Calculate the maximum house price you can afford based on your income, down payment, and current mortgage rates.

Our House Affordability Calculator helps you estimate how much home you can afford based on your income, debts, down payment, interest rate, loan term, and other housing expenses. Instead of guessing a budget, this calculator provides a realistic estimate of your maximum affordable home price while considering lender debt-to-income (DTI) requirements.

This helps homebuyers understand their purchasing power before applying for a mortgage.
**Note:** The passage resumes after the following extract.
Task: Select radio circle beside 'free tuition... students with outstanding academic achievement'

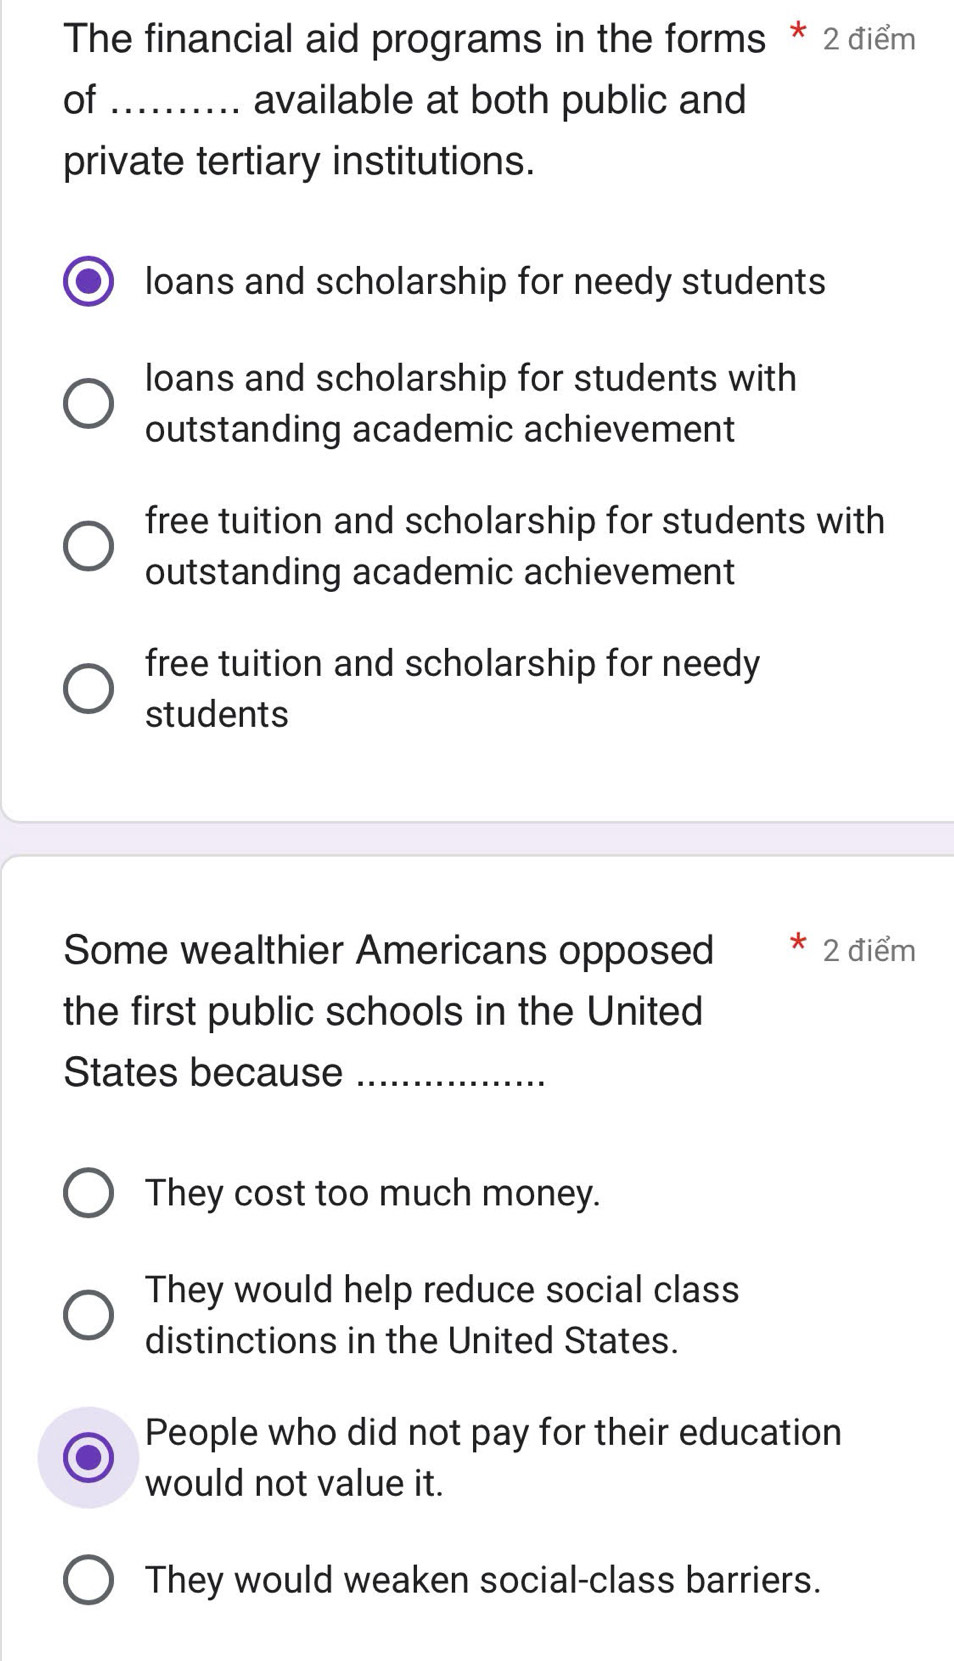Action: tap(88, 546)
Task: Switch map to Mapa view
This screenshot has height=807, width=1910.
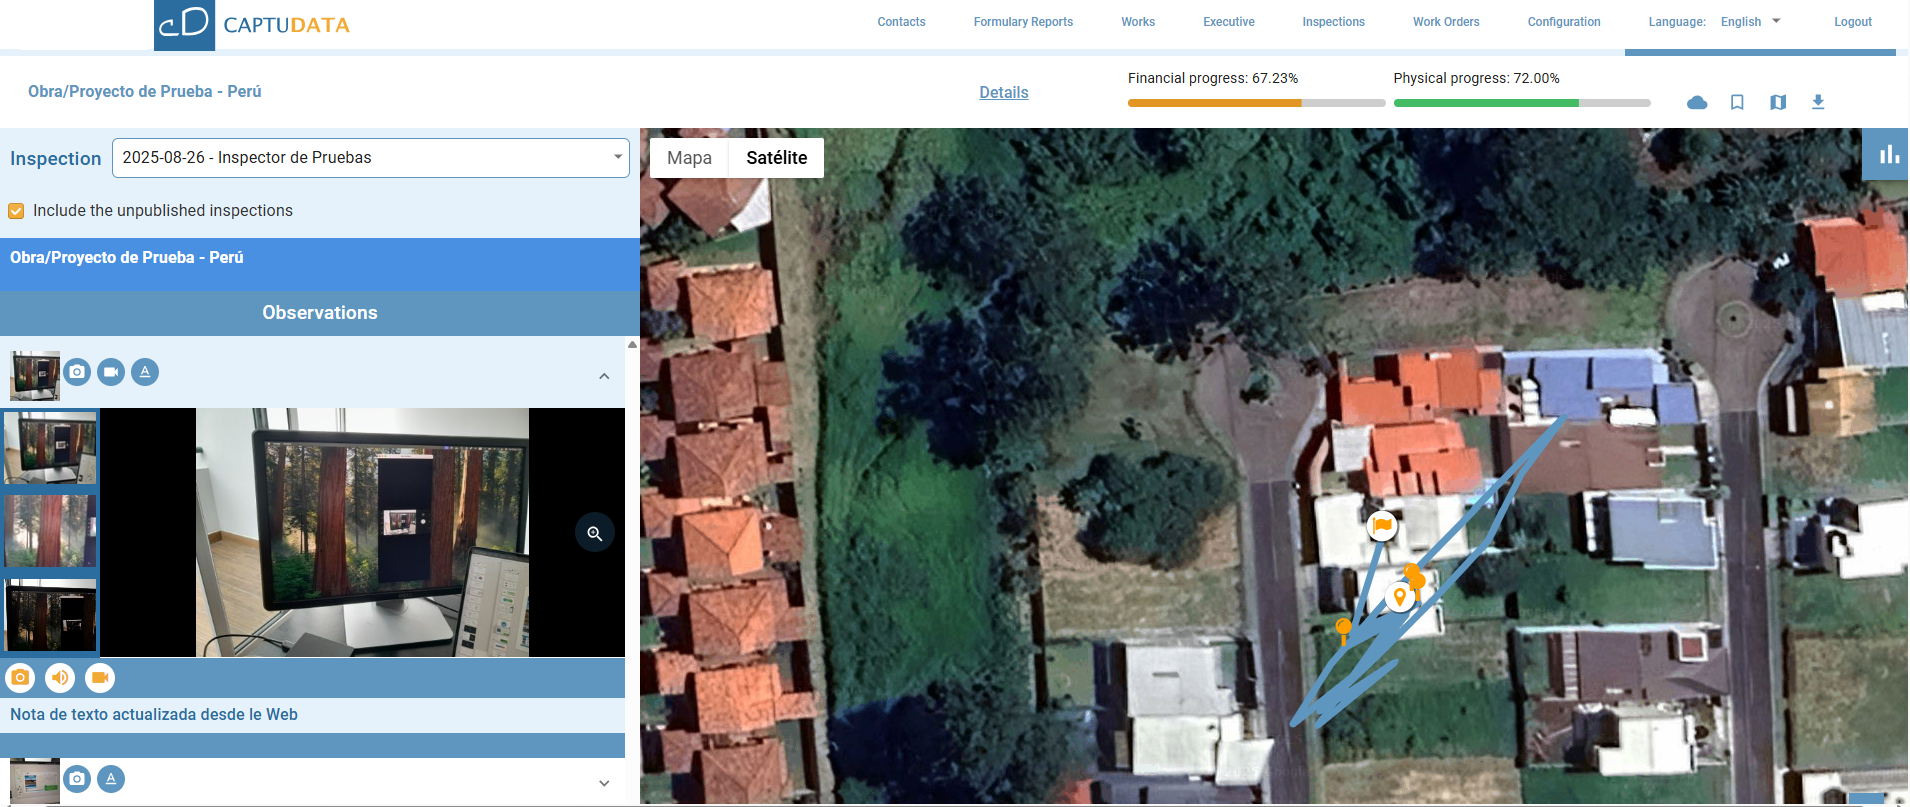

If you are currently planning your monthly budget, you may also try our Rent Affordability Calculator to compare renting vs buying.

How Does the House Affordability Calculator Work?

The calculator analyzes your financial information to estimate the maximum home price you can afford and the expected monthly mortgage payment.

It considers the following:

  • Annual household income

  • Existing monthly debts

  • Down payment amount

  • Interest rate

  • Loan term

  • Property taxes and insurance

  • HOA fees and other costs

Based on these inputs, it calculates your estimated affordability and debt-to-income ratio.

If you are unsure about your income structure, you can use our Hourly to Salary Calculator to convert hourly wages into annual income for more accurate results.

Understanding Debt-to-Income Ratio (DTI)

Debt-to-income ratio (DTI) is one of the most important factors lenders use to evaluate mortgage eligibility. It shows how much of your monthly income goes toward debt payments.

DTI Formula:

DTI = (Total Monthly Debt ÷ Gross Monthly Income) × 100

For example, if your monthly debts are $1,500 and your monthly income is $5,000, your DTI is 30%.

Lenders typically use two types of DTI:

Front-End Ratio

This includes only housing costs such as:

  • Mortgage payment

  • Property taxes

  • Homeowners insurance

  • HOA fees

Guidelines:

  • Below 28% = Good

  • 28%–36% = Acceptable

  • Above 36% = Risky

Back-End Ratio

This includes all monthly debt obligations such as:

  • Mortgage payment

  • Car loans

  • Credit cards

  • Student loans

  • Personal loans

Guidelines:

  • Below 36% = Good

  • 36%–43% = Acceptable

  • Above 43% = Difficult to qualify

Reducing debt or increasing income can improve your DTI and increase your home affordability. If you recently received a salary increase, you can check its impact using our Pay Raise Calculator.

Example House Affordability Calculation

Suppose you have:

  • Annual income: $80,000

  • Monthly debt: $500

  • Down payment: $20,000

  • Interest rate: 6.5%

  • Loan term: 30 years

The calculator may estimate a home price range of $250,000 to $300,000 depending on taxes and insurance.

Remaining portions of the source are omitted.